Dwelling houses that are let are excluded from claiming capital allowances on the cost of furniture and furnishings but there are some tax reliefs available to cover the cost of wear and tear of furniture, chattels (including white goods) etc if it is a furnished let property.
If letting a furnished property there are two alternative ways to claim tax relief for the cost of furniture: an annual wear and tear allowance; and the renewals basis – the replacement cost of an item. You need to decide which basis to use when calculating the expenses for the first period of let. Once chosen you cannot switch between the two methods. If you are a landlord with more than one furnished let property then the basis used on first letting will determine the treatment on your other properties. An outline of the alternative tax reliefs is detailed below.
Wear and tear allowance
The wear and tear allowance that may be claimed when calculating rental profits is 10% of rents received less any rates (or rent) paid. If rents received in tax year £10,000 and no rates paid then an allowance of £1,000 can be claimed. If rates paid of £1,000 then £900 may be claimed (£10,000 - £1,000 X10%).
You cannot claim repairs or replacement costs of furnishings. Therefore no deduction can be claimed on items replaced such as living room suite, beds, carpets, curtains, linen, crockery, cutlery, washing machine, cookers etc. This is not a definitive list and some judgement needs to be used on whether the item replaced could be classified under furniture, furnishings and chattels.

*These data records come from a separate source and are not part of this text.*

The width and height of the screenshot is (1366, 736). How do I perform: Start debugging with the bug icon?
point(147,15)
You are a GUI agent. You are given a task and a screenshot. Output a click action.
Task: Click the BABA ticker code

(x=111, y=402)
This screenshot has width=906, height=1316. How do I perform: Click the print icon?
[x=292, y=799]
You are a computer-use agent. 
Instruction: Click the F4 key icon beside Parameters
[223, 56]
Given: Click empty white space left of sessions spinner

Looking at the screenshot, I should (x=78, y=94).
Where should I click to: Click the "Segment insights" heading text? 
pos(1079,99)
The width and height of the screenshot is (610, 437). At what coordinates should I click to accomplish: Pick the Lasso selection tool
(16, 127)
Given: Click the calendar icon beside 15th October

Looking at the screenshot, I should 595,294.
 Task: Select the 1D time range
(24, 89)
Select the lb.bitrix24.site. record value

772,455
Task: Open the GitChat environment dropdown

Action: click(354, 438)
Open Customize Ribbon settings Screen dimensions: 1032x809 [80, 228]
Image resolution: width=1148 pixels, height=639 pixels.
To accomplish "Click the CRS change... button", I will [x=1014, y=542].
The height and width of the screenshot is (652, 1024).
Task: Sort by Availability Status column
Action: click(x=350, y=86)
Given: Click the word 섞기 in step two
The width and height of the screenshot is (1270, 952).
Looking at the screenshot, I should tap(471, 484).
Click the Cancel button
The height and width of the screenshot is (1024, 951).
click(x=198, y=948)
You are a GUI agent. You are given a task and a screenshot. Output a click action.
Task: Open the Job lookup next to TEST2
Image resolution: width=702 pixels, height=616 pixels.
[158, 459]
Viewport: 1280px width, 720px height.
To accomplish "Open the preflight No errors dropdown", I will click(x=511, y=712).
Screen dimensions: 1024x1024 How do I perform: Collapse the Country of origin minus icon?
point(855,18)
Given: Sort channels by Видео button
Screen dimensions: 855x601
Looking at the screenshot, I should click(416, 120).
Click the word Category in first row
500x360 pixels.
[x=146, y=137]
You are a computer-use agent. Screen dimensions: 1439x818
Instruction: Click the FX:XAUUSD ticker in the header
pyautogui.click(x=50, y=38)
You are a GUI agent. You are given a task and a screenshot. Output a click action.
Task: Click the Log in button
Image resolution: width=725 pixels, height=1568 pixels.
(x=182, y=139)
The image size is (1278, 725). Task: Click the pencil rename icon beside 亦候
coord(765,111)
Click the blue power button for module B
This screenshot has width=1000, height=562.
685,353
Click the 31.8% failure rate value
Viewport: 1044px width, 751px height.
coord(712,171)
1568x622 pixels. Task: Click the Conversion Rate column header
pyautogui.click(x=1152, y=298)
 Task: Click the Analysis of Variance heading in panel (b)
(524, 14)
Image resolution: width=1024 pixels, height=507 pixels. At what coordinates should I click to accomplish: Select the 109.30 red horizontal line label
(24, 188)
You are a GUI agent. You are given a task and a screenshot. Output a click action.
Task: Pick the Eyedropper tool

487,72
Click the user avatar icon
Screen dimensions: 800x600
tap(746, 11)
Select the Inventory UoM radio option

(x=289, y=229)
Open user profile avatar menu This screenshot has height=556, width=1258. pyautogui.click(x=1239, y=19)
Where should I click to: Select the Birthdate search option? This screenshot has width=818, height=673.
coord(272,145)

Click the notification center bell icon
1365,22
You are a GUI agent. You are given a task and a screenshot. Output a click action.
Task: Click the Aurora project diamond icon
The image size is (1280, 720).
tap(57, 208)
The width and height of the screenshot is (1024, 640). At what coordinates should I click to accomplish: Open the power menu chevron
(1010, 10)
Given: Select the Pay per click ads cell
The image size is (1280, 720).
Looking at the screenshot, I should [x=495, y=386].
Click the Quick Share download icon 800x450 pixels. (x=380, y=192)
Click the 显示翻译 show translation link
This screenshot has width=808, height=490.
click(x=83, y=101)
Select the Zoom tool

However the costs of replacement or repairs to integral parts of the building such as windows, kitchen and bathroom fittings can be claimed as a tax deductible expense. Care needs to be taken on whether the repair constitutes an improvement in which case it would be deemed a capital expense and therefore not deductible against rental profits but this area will be outlined in further detail in a later online article.
In order to claim the wear and tear allowance it is important that the conditions to be classified as a furnished property are met. The dwelling must have sufficient furniture, furnishings, and equipment for normal residential use and although no specific list of items are given for this purpose it should include bed, chairs, table, fridge and cooker.
Renewals basis
An alternative to wear and tear allowance is to claim the actual cost of renewing furniture, furnishings and chattels. The amount allowed is the actual cost of the replacement excluding any additions or improvements and after deducting the scrap value or sale price of the items replaced. The cost of the original items is not expenditure on renewals and is not allowable.
This relief, compared to wear and tear allowance, is more difficult to manage in terms of records to be kept and the relief is delayed until items are replaced. Tax relief tends to be obtained earlier using the wear and tear allowance but would be dependent on individual circumstances.